Nic - to ja dokonuję wyboru z kim się zadaję. W szczególności
jeżeli weźmiemy po uwagę relację z rodziną TZ.
> > 3. Jeżeli więc problem chcemy rozwiązać, nie można / nie powinno
> > się stosować podejścia do małego dziecka... Walnięcie między
> > oczy powinno przebić się przez skorupę samozadowolenia
> > staruszka...
>
> Przepraszam - a to co proponujesz byłoby walnięciem pomiędzy czyje oczy ?
Jego. Jeżeli mówimy o dziecku, to atak na dziecko jest atakiem na rodzica.
Ale tu mówimy o atakowaniu dorosłej osoby - nie rozumiem dlaczego
miałabyś się czuć znieważona... za kogo jeszcze chcesz brać na siebie
odpowiedzialność? Za dziadków, wujków?...

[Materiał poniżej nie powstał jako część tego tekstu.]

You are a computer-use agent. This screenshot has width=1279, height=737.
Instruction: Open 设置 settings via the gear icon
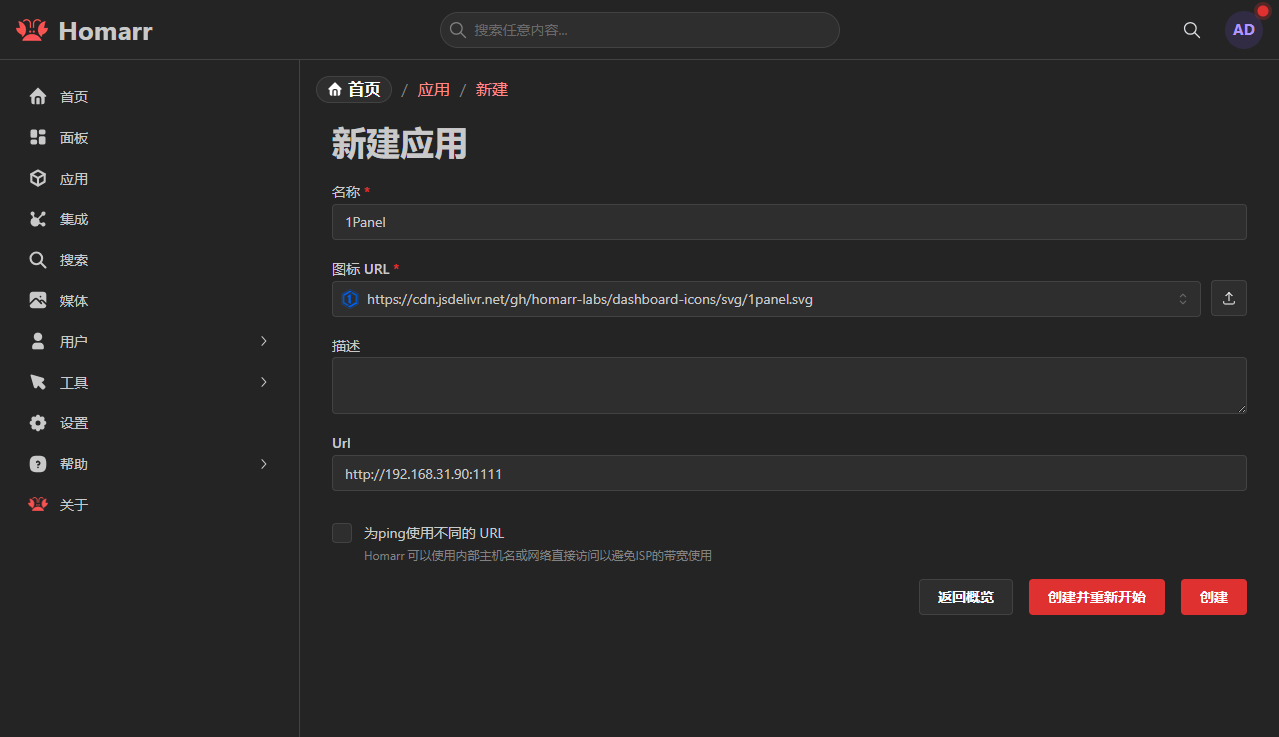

Możesz poczuć wstyd, że osoba, którą kochasz jest celem tego typu ataku,
ale jeżeli poczucie wstydu ma się przerodzić w brak reakcji z Twojej strony,
albo wręcz w stanięcie po jego stronie - to nie wygląda to najlepiej...
szczególnie
wtedy, kiedy doskonale wiesz, że mu się to należy.

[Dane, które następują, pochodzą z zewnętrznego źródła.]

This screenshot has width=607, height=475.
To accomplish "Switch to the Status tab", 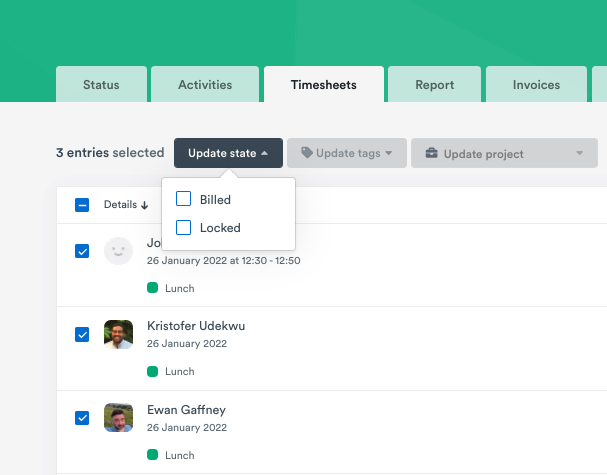I will click(101, 85).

> A ja na miejscu Agaty po prostu starałabym się jak najmniej mieć z tym
> gościem do czynienia. Po prostu omijać go bardzo szerokim łukiem,
> najszerszym jak się da.
> To moze nie jest jakieś rewolucyjne wyjście ale wydaje mi się ze faceta
nie
> zmieni, a po co ma sobie truć życie.
Dla mnie jest to propagowanie postawy: "kobieta powinna znać swoje
miejsce w rodzinie". Może jestem mało normalnym facetem, ale dla mnie
taka postawa jest _nie_do_przyjęcia_.